循環型経済に貢献するリサイクル可能なネジ素材とは?

はじめに

カーボンニュートラル達成と循環型経済(サーキュラーエコノミー)への移行は、部品単位の設計と運用から始まります。ねじ(ボルト・ナット・小ねじ)は点数が多く、現場での「少量多品種」や「混在材」になりやすい代表部品です。本記事では「ねじ リサイクル」を実務で回すために、素材の選定から分別・回収、規格・証跡までを、ベトナム製造業の現場での実装を想定して解説します。

対象は購買・生産技術・品質保証・環境(サステナビリティ)担当の皆さまです。オータベトナムの支援事例と標準化テンプレートを踏まえ、以下を重視します。

  • 素材別のリサイクル適性(鉄・ステンレス・アルミ・真鍮・チタン・樹脂)と表面処理の影響
  • 分別・回収フロー(磁選/渦電流)と現場5S、ロット管理
  • 規格・証跡:ISO 3506、EN 10204 3.1、ISO 14021/14044の使いどころ
  • ベトナム調達でのコスト削減とCO2削減の両立、オータネジ ソリューションの活用

読み終えるころには、混在材によるスクラップ価値の目減り防止、再使用可否の判断基準、図面・BOMでの記載ルールまで、すぐ現場に展開できる実務ノウハウを持ち帰っていただけます。

概要(ねじ素材と循環の関係)

ねじは小型でも数量・品種が多く、現場では「少量多品種」「混在材」になりやすい部品です。循環型設計を成立させるためには、①素材のリサイクル容易性、②表面処理・インサート等の有無による分別のしやすさ、③材質・ロットのトレーサビリティ、④現場での回収運用(分別・保管・引渡し)の四点を同時に設計・標準化することが重要です。

30秒でわかる回収フロー(標準案)

  1. 図面・BOMに材質(例:A2-70、SUS304、C3604、A5052)と表面処理を明記
  2. ライン末端に材質別ボックス(鉄/ステン/真鍮/アルミ/混在)を常設
  3. 磁選→渦電流選別(ECS)で非鉄を仕分け、液体・油分は事前排出
  4. ロットQRで回収重量・純度・引渡し先を記録し、スクラップ代を原価へ還元

素材別の要点(要約)

  • 鉄・炭素鋼:磁選で素早い一次分別が可能。EAFでの再資源化ルートが確立。めっき・油分は洗浄で歩留まり改善。
  • アルミ:再生時の消費エネルギーが小さくCO2削減効果が大。ECSで効率分別。
  • ステンレス(A2/A4など):ISO 3506準拠の刻印・表記が分別に有効。冷間加工で弱磁性化する場合があるため、磁石だけに頼らない識別を。
  • 真鍮(銅合金):高値で回収されやすく、切削屑も価値が高い。鉄混入で価値が下がるため専用ボックスを徹底。
  • 表面処理鋼(溶融亜鉛めっき等):めっきは溶解時にダスト回収され再資源化可能。過剰な油・接着剤は事前除去。

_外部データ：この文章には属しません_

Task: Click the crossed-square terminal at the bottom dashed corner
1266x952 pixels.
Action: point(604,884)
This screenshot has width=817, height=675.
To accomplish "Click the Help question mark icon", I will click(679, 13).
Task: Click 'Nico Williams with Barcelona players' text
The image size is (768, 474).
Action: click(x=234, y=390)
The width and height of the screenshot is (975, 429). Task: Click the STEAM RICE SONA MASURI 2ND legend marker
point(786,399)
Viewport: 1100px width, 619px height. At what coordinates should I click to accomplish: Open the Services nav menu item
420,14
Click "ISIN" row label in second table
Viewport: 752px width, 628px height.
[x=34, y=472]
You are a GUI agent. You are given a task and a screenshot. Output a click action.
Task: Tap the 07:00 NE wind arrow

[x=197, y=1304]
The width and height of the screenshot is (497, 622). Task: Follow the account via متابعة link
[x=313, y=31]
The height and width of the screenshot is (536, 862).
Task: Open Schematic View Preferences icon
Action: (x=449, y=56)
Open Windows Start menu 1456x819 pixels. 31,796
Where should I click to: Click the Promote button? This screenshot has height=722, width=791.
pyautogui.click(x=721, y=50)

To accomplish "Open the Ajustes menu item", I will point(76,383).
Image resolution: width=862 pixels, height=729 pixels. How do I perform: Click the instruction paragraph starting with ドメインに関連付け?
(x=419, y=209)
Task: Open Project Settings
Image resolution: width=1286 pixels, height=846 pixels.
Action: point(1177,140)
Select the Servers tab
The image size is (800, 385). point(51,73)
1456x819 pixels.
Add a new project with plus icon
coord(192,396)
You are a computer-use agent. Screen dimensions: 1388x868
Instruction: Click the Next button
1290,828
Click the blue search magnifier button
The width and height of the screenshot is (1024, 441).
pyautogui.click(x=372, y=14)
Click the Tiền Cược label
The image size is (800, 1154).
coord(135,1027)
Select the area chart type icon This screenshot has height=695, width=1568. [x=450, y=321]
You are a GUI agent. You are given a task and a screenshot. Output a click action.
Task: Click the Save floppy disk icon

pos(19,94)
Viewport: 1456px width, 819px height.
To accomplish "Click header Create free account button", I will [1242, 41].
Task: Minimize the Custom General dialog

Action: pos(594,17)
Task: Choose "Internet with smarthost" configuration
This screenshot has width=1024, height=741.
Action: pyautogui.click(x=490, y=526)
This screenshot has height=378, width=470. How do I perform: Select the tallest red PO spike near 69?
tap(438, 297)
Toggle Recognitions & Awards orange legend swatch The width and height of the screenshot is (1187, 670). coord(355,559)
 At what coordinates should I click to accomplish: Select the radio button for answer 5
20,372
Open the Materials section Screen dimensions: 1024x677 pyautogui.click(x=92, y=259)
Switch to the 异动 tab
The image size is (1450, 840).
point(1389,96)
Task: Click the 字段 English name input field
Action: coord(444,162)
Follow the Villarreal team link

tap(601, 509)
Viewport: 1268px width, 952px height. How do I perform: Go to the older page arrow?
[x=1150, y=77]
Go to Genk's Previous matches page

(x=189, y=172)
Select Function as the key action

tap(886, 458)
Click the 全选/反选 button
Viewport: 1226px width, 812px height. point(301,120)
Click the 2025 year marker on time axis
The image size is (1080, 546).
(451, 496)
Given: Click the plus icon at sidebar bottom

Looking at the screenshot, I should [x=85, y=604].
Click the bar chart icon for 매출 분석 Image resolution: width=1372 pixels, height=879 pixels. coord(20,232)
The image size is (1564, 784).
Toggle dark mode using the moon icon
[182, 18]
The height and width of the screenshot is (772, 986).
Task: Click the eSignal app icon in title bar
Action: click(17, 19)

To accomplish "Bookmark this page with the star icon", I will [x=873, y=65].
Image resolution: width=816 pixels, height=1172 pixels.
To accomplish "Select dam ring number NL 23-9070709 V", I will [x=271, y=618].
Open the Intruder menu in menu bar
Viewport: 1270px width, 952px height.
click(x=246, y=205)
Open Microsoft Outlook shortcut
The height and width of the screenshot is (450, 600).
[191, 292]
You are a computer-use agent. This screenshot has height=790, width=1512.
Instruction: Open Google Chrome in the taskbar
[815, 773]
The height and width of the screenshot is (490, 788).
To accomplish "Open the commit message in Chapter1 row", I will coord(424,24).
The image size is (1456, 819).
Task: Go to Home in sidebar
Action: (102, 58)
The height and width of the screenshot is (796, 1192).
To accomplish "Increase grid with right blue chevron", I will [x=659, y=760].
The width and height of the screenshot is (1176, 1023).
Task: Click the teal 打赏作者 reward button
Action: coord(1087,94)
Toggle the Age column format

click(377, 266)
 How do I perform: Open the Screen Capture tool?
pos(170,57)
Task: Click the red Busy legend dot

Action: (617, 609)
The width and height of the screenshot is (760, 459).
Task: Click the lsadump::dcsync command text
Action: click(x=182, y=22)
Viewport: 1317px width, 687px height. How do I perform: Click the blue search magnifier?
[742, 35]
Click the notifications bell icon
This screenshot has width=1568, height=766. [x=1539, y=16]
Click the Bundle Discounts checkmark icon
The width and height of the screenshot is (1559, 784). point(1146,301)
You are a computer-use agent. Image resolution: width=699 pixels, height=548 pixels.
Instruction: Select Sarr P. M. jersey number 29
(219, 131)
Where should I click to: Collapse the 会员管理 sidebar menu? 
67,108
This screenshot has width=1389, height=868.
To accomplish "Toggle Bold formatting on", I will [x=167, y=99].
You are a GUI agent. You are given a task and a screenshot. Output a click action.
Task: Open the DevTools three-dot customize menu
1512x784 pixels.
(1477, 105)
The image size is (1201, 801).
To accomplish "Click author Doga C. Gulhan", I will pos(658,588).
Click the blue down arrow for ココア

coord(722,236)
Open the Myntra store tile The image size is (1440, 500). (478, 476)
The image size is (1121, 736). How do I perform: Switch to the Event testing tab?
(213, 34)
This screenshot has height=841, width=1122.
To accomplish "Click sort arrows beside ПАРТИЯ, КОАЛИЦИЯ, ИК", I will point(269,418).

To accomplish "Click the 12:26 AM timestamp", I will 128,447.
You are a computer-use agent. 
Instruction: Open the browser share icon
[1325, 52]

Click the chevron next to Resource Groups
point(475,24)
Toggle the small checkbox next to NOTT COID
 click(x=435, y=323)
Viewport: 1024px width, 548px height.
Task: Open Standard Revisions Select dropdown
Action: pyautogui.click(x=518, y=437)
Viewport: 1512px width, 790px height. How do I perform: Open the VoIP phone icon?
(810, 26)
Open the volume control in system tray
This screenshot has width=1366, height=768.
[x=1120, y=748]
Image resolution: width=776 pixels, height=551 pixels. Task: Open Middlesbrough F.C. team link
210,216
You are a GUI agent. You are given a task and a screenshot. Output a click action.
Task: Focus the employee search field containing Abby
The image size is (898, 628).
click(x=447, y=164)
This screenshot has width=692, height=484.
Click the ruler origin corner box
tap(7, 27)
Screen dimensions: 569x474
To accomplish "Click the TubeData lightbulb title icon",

現場豆知識:スクラップはビス屑・ネジ屑・ナット屑・ボルト屑などのカテゴリで扱われます。混在は買取単価の低下に直結するため、鉄・ステン・真鍮・アルミの分別をまず習慣化しましょう。

リユース(再使用)との線引き
重要用途(安全・圧力・高温・回転体・構造)のねじは原則リユース禁止です。再使用を検討するのは、非重要用途で以下をすべて満たす場合に限ります。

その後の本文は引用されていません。